Long Term Follow Up:
Regular follow-up appointments with the surgeon to assess symptom resolution, functional status, and nutritional intake
Repeat investigations as needed to monitor for recurrence or complications.
Complications
Early Complications:
Bleeding, infection, intra-abdominal abscess, wound complications, injury to adjacent organs (spleen, esophagus, stomach), pneumothorax, DVT/PE, early dysphagia, nausea, vomiting.
Late Complications:
Recurrent GERD, persistent dysphagia, gas bloat syndrome, wrap dehiscence or migration, hiatal hernia recurrence, malnutrition, gastric outlet obstruction.
Prevention Strategies:
Meticulous surgical technique, avoiding excessive tension on the wrap, accurate identification of anatomical structures, appropriate patient selection, careful preoperative assessment of esophageal motility, and comprehensive postoperative management.
Key Points
Exam Focus:
Understanding the common reasons for Nissen failure and the principles of revisional surgery
Differentiating between wrap failure, hernia recurrence, and motility disorders
Key diagnostic modalities (manometry, pH monitoring)

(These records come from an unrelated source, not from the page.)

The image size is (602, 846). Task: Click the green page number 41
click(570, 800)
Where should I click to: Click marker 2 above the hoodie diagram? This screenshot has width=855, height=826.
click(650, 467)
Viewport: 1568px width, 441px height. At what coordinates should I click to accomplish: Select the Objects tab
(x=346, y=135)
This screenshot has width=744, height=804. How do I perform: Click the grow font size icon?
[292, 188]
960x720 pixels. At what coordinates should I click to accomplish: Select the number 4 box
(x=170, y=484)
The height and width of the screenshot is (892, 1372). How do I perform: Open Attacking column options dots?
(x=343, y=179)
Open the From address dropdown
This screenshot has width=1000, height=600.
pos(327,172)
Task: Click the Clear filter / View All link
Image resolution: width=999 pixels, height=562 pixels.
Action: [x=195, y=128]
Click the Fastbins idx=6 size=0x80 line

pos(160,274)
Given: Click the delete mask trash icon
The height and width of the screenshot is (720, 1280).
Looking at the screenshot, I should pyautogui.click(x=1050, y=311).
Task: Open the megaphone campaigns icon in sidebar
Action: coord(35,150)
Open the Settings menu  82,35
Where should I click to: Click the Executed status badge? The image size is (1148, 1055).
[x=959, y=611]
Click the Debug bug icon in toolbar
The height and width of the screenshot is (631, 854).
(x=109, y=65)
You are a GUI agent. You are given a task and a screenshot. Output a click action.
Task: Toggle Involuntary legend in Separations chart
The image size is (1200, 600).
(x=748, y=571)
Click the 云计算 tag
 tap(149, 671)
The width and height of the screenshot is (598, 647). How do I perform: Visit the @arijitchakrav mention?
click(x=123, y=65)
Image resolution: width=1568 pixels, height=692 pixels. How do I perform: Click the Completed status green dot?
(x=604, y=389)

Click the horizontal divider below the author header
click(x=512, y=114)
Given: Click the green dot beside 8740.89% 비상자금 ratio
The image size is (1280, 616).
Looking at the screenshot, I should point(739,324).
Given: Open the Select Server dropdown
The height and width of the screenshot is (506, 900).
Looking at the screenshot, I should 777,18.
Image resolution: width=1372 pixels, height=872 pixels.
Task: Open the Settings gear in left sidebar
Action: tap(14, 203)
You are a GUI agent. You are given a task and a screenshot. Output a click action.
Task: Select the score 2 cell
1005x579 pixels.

Surgical approaches (partial vs
full wraps)
Management of dysphagia and gas bloat.
Clinical Pearls:
Always suspect a motility disorder in patients with severe dysphagia post-fundoplication
Intraoperative endoscopy is invaluable for assessing wrap tension
A partial wrap (Toupet or Dor) is often favored in revisional surgery to minimize dysphagia
Meticulous dissection is crucial due to dense adhesions.
Common Mistakes:
Inadequate preoperative workup leading to misdiagnosis or inappropriate surgical choice
Overly aggressive dissection leading to injury of surrounding structures
Creation of a too-tight wrap, exacerbating dysphagia and gas bloat
Failing to address a recurrent hiatal hernia
Insufficient long-term follow-up leading to missed recurrences or complications.